Fue “Paco” el que primero sospechó y se puso a investigar. El parecido entre ambos era tal que una vez un fotógrafo le dijo a una de las jugadoras: “¿Le podrá entregar estas fotos a su entrenador? Son las fotos de su hija”.
No había dudas.
El sitio Somos Vóley cuenta la historia y estremece. Baldo era jugador de vóley, en 1989 finaliza una relación con una mujer y en 1990 se muda a Córdoba.
“Hacia finales de los ’90, él se entera que en abril de ese año habían sido padre pero la beba había sido dada en adopción. En esa catarata de sentimientos que significó la noticia, ‘Paco’ inició una búsqueda que duró 4 ó 5 meses y que no dio los resultados esperados. Y así transcurrieron los años para él. Años con muchos vóley, relaciones nuevas y avanzando en su camino al andar”, relata la nota.
La niña nació el 29 de abril de 1990 y la llamaron “Julia” porque en ese mes pasó a ser parte de la familia Benet, un matrimonio santafesino.
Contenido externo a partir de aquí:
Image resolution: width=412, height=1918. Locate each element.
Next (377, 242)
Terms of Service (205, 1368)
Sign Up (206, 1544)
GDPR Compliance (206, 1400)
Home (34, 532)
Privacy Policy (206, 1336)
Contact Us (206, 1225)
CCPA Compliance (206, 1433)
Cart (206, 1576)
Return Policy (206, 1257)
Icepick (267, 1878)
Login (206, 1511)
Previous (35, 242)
Por ese entonces, Baldo era parte del cuerpo técnico del club cordobés y era el que completaba las fichas de las jugadoras. “Cuando llegó la de Julia me puse a ver todos sus datos y empecé a sospechar. La fecha de nacimiento, el año y el lugar coincidían”, contó “Paco”.
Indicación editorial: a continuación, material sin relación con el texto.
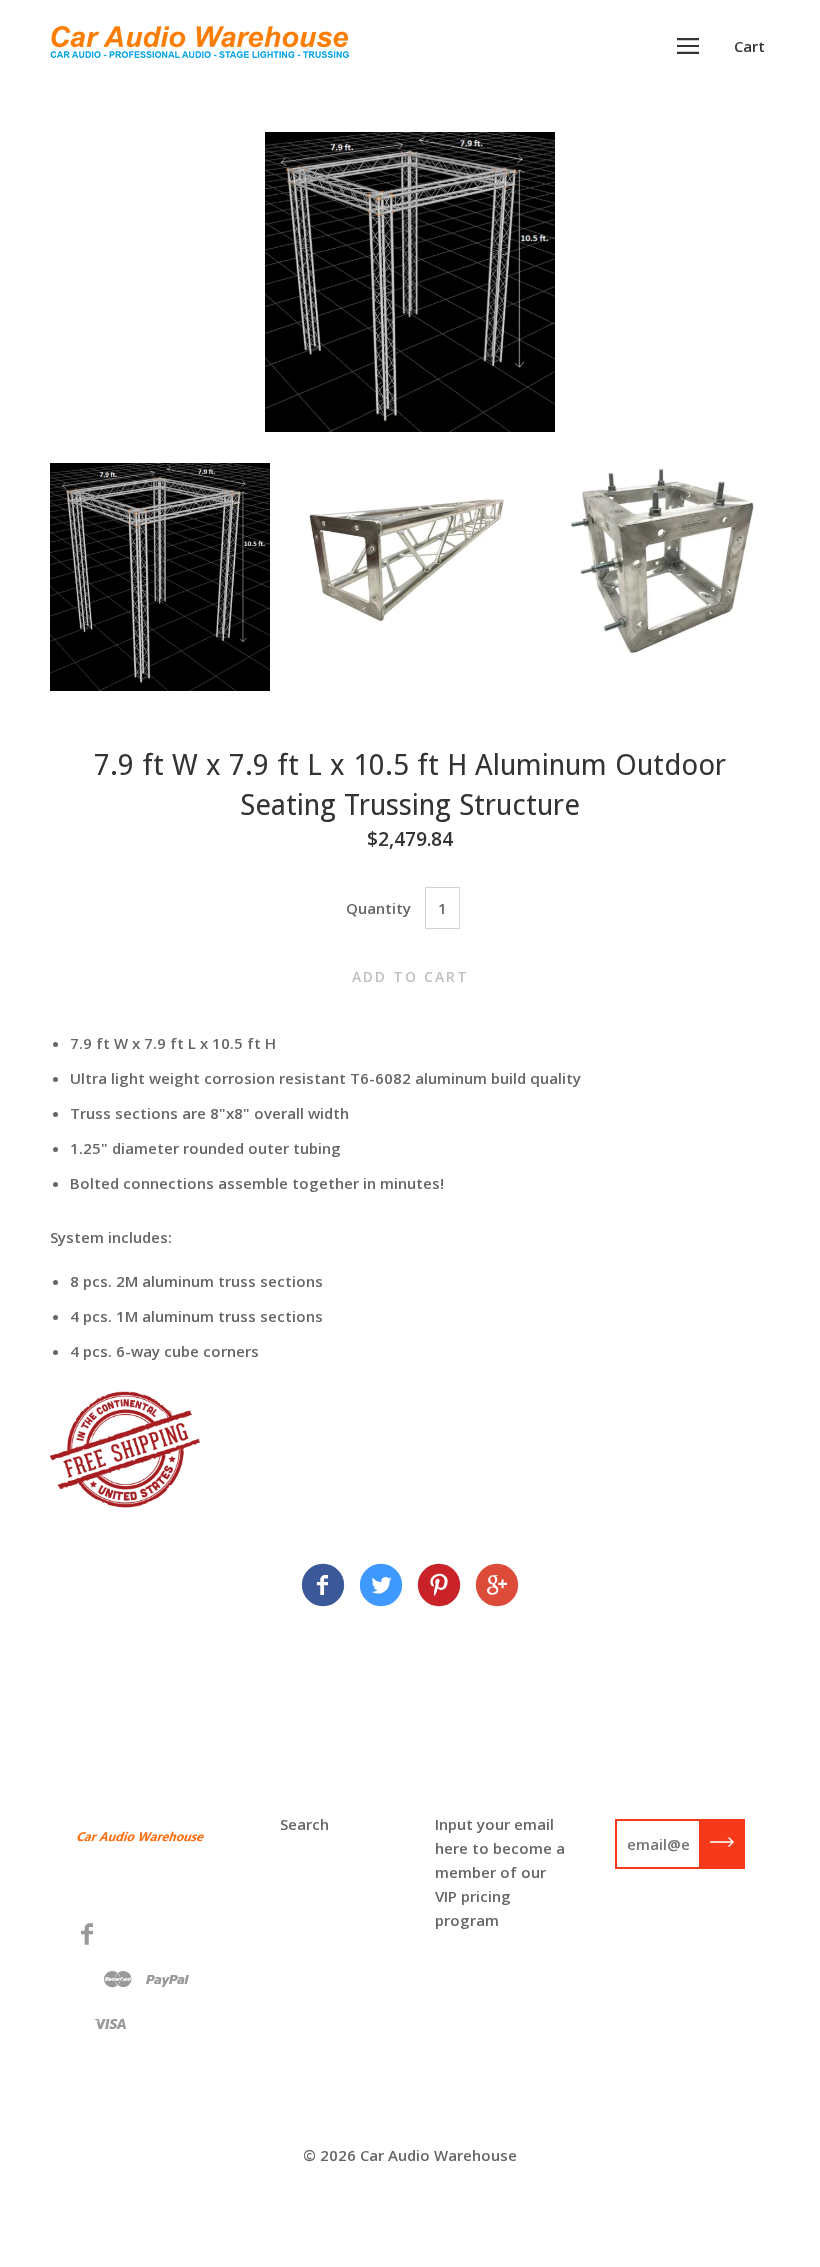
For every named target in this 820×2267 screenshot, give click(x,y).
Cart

Cuando les contó todo a sus compañeros del cuerpo técnico, ellos le dijeron que Julia era adoptada. “Fue un momento que jamás olvidaré, comparado al nacimiento de mi otro hijo Máximo”, aseguró Baldo, que manejó con cautela la situación hasta recabar toda la información necesaria.
En el verano de 2009, Baldo finalmente confirmó que se trataba de su hija.
“El parecido era tremendo, hasta en la forma de caminar”, contó el padre.
"Tengo recuerdos muy vivos de ese día en el que me enteré que 'Paco' era mi padre biológico. Estaba viviendo en el Cenard, sentada en el pasillo, chateando en el MSN y una letra rosada me preguntaba si quería saber quién era mi papá biológico. Realmente no cuestiono ni critico el método que utilizó para contármelo porque dudo que haya una forma adecuada. Simplemente pasó. Recuerdo que lloré, me reí de felicidad y lo llamé. Fue una noticia muy linda para mí. Yo tenía y tengo un papá al cual amo profundamente, pero haberlo encontrado fue un antes y un después en mi vida, ahora tengo dos papás. Con Paco tengo otra clase de cariño, un amor diferente, que también es incondicional pero diferente al fin", contó Julia a Somos Voley.